:: Dataset records ::

* * *

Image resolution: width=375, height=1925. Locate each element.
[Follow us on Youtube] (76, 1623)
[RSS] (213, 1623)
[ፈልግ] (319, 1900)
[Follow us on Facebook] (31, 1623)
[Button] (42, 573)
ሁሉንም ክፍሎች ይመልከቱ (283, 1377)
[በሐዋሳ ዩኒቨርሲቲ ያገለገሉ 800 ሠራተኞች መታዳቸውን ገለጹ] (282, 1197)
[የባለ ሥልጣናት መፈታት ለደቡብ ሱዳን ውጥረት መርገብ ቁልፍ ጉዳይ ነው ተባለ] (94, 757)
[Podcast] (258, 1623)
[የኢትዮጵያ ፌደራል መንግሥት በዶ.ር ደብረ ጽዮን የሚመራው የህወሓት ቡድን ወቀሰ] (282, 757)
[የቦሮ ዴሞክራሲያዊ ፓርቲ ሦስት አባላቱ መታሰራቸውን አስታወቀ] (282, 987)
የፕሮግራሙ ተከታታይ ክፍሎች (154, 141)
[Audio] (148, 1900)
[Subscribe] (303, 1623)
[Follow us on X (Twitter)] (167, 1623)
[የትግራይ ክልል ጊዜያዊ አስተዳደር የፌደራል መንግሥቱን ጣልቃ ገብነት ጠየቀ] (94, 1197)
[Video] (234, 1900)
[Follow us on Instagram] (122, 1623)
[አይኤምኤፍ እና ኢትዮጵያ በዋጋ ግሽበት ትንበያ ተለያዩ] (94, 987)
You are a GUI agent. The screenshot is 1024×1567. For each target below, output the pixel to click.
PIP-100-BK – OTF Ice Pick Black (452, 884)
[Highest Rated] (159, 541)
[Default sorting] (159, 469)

* * *

:: Requirement ::
Word for word, set down each line of the material.

:: Task solution ::
Image resolution: width=375, height=1925. Locate each element.
[Follow us on Youtube] (76, 1623)
[RSS] (213, 1623)
[ፈልግ] (319, 1900)
[Follow us on Facebook] (31, 1623)
[Button] (42, 573)
ሁሉንም ክፍሎች ይመልከቱ (283, 1377)
[በሐዋሳ ዩኒቨርሲቲ ያገለገሉ 800 ሠራተኞች መታዳቸውን ገለጹ] (282, 1197)
[የባለ ሥልጣናት መፈታት ለደቡብ ሱዳን ውጥረት መርገብ ቁልፍ ጉዳይ ነው ተባለ] (94, 757)
[Podcast] (258, 1623)
[የኢትዮጵያ ፌደራል መንግሥት በዶ.ር ደብረ ጽዮን የሚመራው የህወሓት ቡድን ወቀሰ] (282, 757)
[የቦሮ ዴሞክራሲያዊ ፓርቲ ሦስት አባላቱ መታሰራቸውን አስታወቀ] (282, 987)
የፕሮግራሙ ተከታታይ ክፍሎች (154, 141)
[Audio] (148, 1900)
[Subscribe] (303, 1623)
[Follow us on X (Twitter)] (167, 1623)
[የትግራይ ክልል ጊዜያዊ አስተዳደር የፌደራል መንግሥቱን ጣልቃ ገብነት ጠየቀ] (94, 1197)
[Video] (234, 1900)
[Follow us on Instagram] (122, 1623)
[አይኤምኤፍ እና ኢትዮጵያ በዋጋ ግሽበት ትንበያ ተለያዩ] (94, 987)
You are a GUI agent. The screenshot is 1024×1567. For each target below, output the pixel to click.
PIP-100-BK – OTF Ice Pick Black (452, 884)
[Highest Rated] (159, 541)
[Default sorting] (159, 469)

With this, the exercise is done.